When establishing a foreign-invested enterprise (FIE) in China, investors face a number of strategic considerations that can have long-term effects on their businesses – including determining the right amount of registered capital to commit to the company.

Registered capital is the initial cash investment dedicated by the shareholder(s) to an FIE, investment that is registered with China’s Administration for Industry and Commerce (AIC) and, once injected, instrumental to begin operations. This is not to be confused with the total investment prescribed to the company, also stipulated in the articles of association, which not only encompasses registered capital but also the possible foreign loan amount that can be lent to the FIE.

 

Calculating the optimal amount of registered capital allows a new FIE to run smoothly and avoid costly and time-consuming headaches. An under commitment of registered capital can leave a business short of crucial funds, while an over commitment can lead to unused capital that could otherwise be devoted to better purposes.

In most cases, registered capital funds the FIE until it begins generating enough income to cover its expenses, which can often be a matter of years. China’s strict foreign exchange controls mean injecting additional capital to fund operational expenses can be challenging during the early stages of a business.

Additionally, if investors decide they need additional registered capital, they must undergo the long process of altering their business license and other government documents at a time when they are in need of extra funds.

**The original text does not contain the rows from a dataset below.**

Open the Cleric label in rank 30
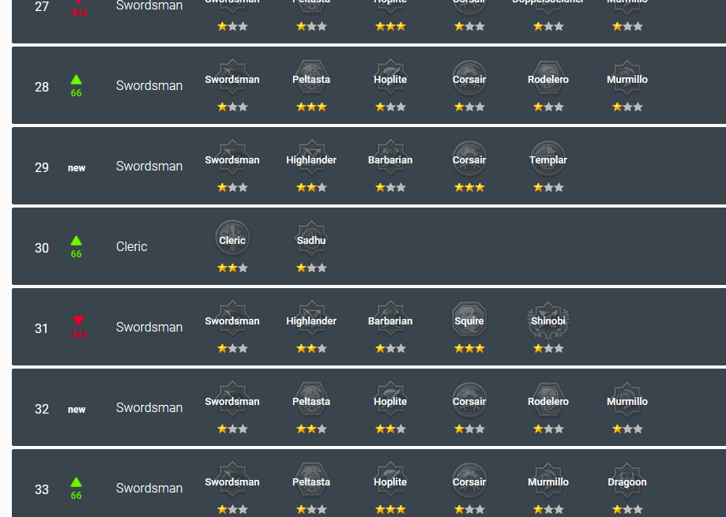Screen dimensions: 726x517 [x=131, y=246]
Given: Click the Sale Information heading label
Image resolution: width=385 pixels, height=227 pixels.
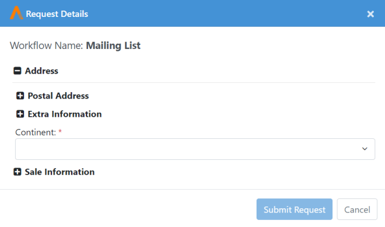Looking at the screenshot, I should coord(60,172).
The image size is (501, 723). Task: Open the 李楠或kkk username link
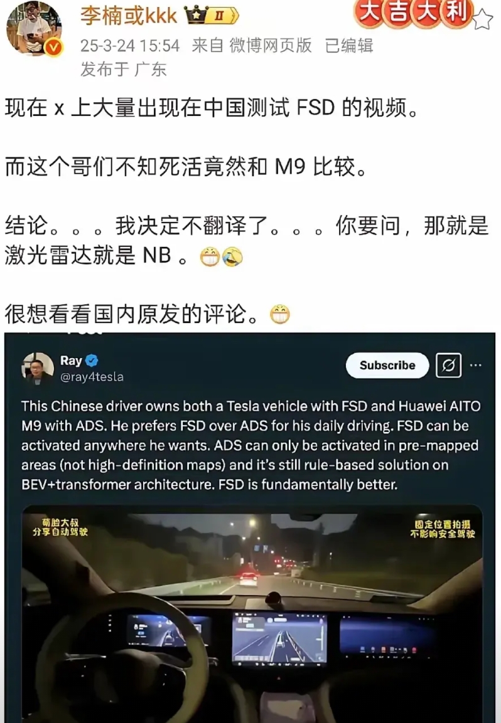128,16
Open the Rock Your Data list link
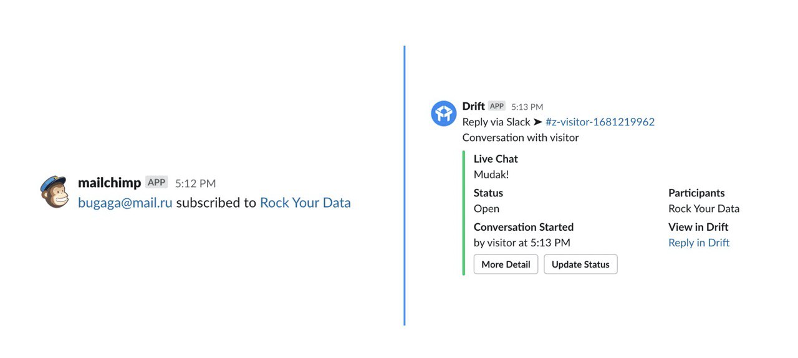The image size is (798, 358). 305,203
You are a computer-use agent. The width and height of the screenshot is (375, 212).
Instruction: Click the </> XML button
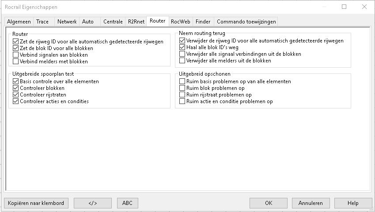pyautogui.click(x=92, y=203)
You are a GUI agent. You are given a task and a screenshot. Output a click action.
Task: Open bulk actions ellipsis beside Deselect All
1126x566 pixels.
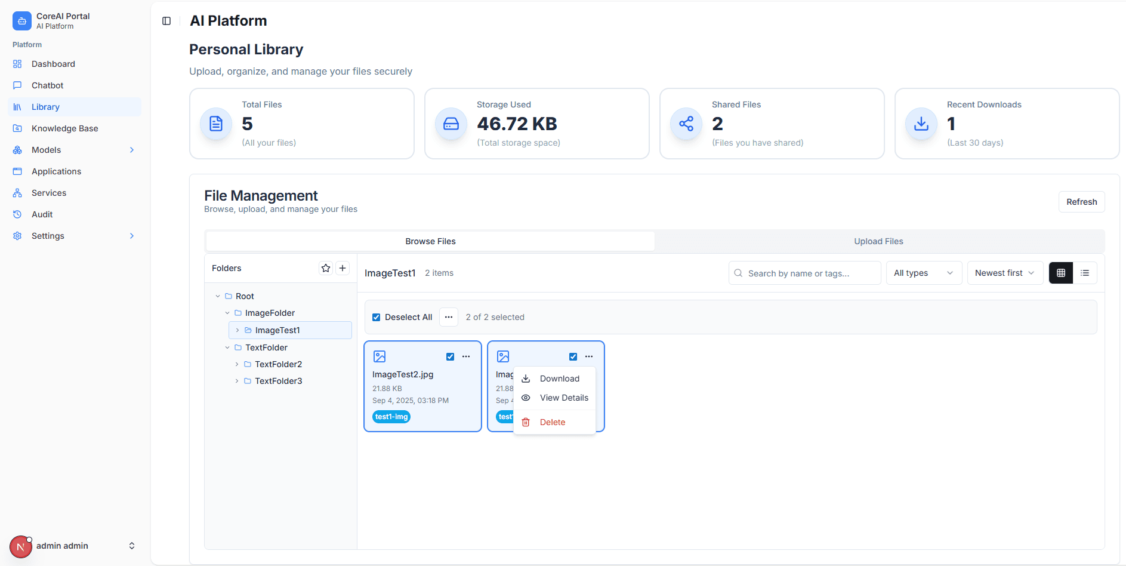click(x=449, y=317)

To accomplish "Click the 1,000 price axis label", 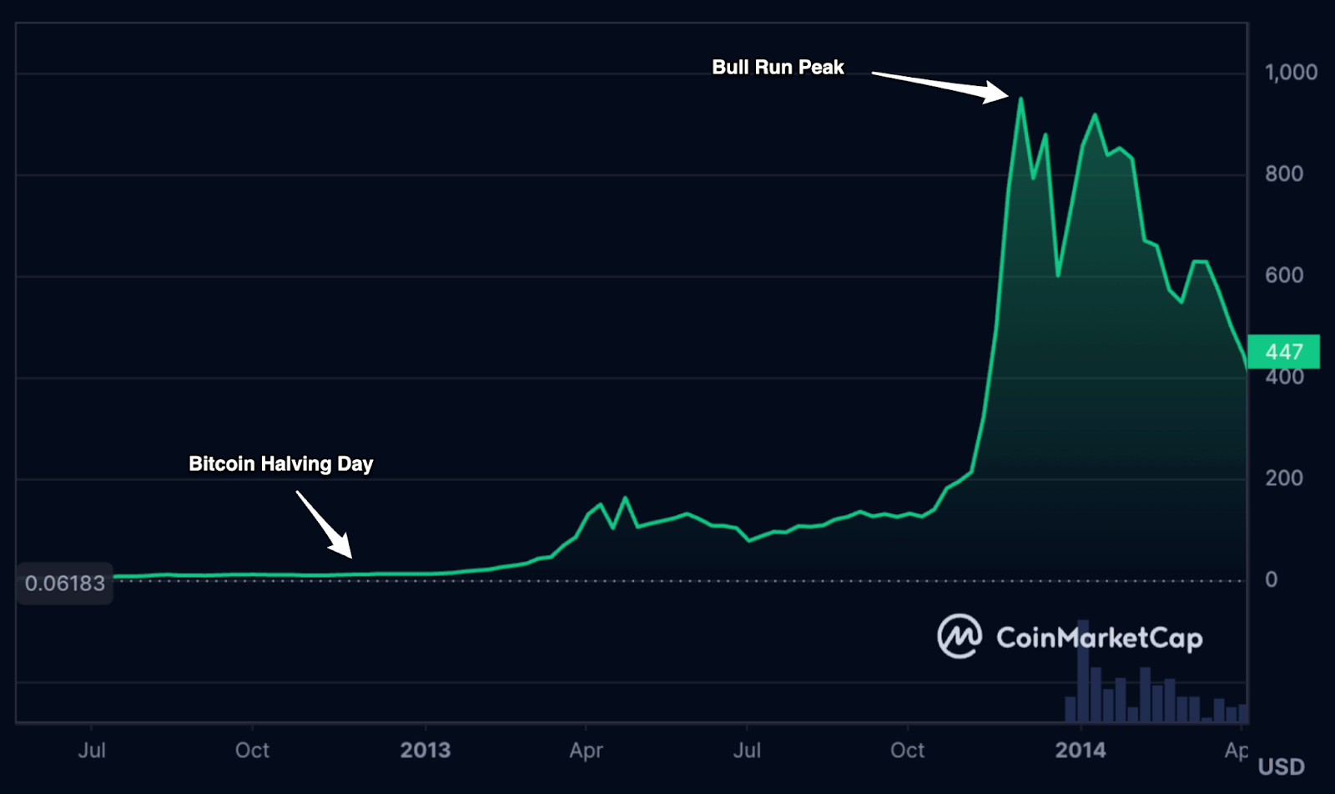I will coord(1291,73).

Company loans are an attractive way to inject extra funds into an FIE without undergoing the process of changing registered capital. Shareholders or related parties can provide the FIE with a loan to be returned according to the terms in the loan agreement, which can be amended with the approval of relevant authorities. However, company loans are capped at a certain percentage of the total investment, depending on its size.

 

Formally, China eliminated statutory registered capital requirements in March 2014 with the updated Company Law. According to the law, foreign investors can choose how much capital to inject upon setting up a WFOE, as well as the period of contribution, and the AIC will approve the amount and timeframe on a case-by-case basis.

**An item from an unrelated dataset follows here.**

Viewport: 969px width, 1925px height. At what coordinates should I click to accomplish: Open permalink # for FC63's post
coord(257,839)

In practice, however, the AIC will scrutinize registered capital to ensure that the amount can adequately support the early stages of an investment, and tend to stick closely to internal registered capital benchmarks per the relevant industry and region. Investors will therefore likely be required to submit a feasibility study of their proposed registered capital.

Further, certain industries are subject to statutory minimum registered capital requirements. For instance, limited liability accounting firms need a minimum registered capital of RMB 300,000 (US$45,510), while insurance companies require RMB 200 million (US$30.34 million).

Committing the correct amount of registered capital is therefore integral for foreign investors to be approved by local authorities and to have enough capital – but not too much – during the early stages of their China operations.